O demasiado comprensible: en un sentido pequeño. Eso es lo incomprensible en realidad: que sea tan pequeño. Lo decididamente que está siendo pequeño. Sánchez es nuestro increíble hombre menguante. Lleva meses empequeñeciéndose y no ha tocado suelo todavía. Cada poco nos sorprende con que podía empequeñecerse un poquito más. Va tan lanzado que cuando llegue al suelo le sabrá a poco y seguirá bajando... Si sigue en el mapa. Cuando todo haya terminado quizá lo recordemos con un halo estético: el hombre que trazó limpiamente su suicidio político. El Hernández Mancha guapo.
Pero que en nuestras circunstancias agónicas (“con la que está cayendo”, como se decía antes) el hombre siga dando vueltas en su carrusel retórico de la “convicción ideológica” (pura hojarasca: papel moneda verbal inflacionario, sin oro que respalde) es de una estolidez inaudita. Más que nada porque esa apelación a la ideología está vaciada de contenido.

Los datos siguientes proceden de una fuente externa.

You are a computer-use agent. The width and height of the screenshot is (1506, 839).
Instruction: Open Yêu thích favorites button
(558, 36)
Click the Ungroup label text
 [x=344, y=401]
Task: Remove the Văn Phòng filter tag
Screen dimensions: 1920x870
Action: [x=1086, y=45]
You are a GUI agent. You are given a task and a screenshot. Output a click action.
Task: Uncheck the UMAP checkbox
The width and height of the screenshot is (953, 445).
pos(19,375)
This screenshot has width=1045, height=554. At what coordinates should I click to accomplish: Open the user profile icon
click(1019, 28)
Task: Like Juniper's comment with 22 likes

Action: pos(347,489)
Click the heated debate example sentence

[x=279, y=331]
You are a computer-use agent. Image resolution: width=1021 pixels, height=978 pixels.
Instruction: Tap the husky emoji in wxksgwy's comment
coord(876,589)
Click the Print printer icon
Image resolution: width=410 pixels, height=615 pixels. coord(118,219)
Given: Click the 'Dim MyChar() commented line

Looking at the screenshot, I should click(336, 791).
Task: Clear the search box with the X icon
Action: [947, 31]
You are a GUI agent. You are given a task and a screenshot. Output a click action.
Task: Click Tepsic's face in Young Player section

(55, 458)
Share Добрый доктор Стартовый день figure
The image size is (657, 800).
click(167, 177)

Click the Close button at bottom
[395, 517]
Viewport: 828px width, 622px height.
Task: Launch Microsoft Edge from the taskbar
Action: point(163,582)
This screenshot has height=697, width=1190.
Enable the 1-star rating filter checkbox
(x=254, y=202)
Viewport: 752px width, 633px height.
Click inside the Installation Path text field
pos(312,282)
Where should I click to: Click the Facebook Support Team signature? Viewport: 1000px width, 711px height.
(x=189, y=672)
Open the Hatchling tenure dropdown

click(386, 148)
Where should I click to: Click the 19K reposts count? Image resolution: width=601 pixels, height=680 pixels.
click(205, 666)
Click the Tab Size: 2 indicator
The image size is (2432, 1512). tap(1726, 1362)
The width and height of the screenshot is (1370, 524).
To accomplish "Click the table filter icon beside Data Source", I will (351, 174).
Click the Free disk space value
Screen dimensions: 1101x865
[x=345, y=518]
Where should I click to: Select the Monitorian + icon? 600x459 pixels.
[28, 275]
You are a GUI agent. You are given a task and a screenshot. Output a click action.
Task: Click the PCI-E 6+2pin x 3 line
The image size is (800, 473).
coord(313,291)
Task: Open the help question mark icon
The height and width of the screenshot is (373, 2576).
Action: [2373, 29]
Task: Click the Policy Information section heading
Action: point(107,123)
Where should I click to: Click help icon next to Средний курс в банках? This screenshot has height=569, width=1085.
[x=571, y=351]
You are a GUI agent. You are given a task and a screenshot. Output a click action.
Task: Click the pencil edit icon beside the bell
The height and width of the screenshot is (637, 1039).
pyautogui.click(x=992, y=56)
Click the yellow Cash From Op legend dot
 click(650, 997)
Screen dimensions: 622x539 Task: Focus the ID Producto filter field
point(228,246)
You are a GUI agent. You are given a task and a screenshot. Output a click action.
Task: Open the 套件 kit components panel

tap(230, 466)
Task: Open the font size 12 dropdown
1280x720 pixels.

Lo que a Sánchez le interesa es la etiqueta. Salvarse, o distinguirse, mediante el etiquetado. Del que, naturalmente, se encarga en persona. Al principio lo veíamos con aspecto de vendedor de Cortefiel, pero ha resultado ser el mozo de las etiquetas; quizá del Alcampo de Iglesias. A sí mismo se pone la etiqueta de “izquierda”, la de “progresista” y la de “cambio”. A los otros, la de “fuerzas conservadoras”; e incluso la de “las derechas”, como ha llegado a decir con notable impresentabilidad, por sus connotaciones guerracivilistas en este verano de aniversarios tétricos.
No puedo dejar de verlo como un desdichado hijo del dóberman que sacó Felipe González en 1996. El expresidente actuó entonces con cortedad de miras, pero está claro que era un mero recurso táctico. La desgracia del PSOE es que los socialistas que han venido después –sus políticos, sus militantes y su electorado devoto– se lo creen en su literalidad. Y de ahí no salen.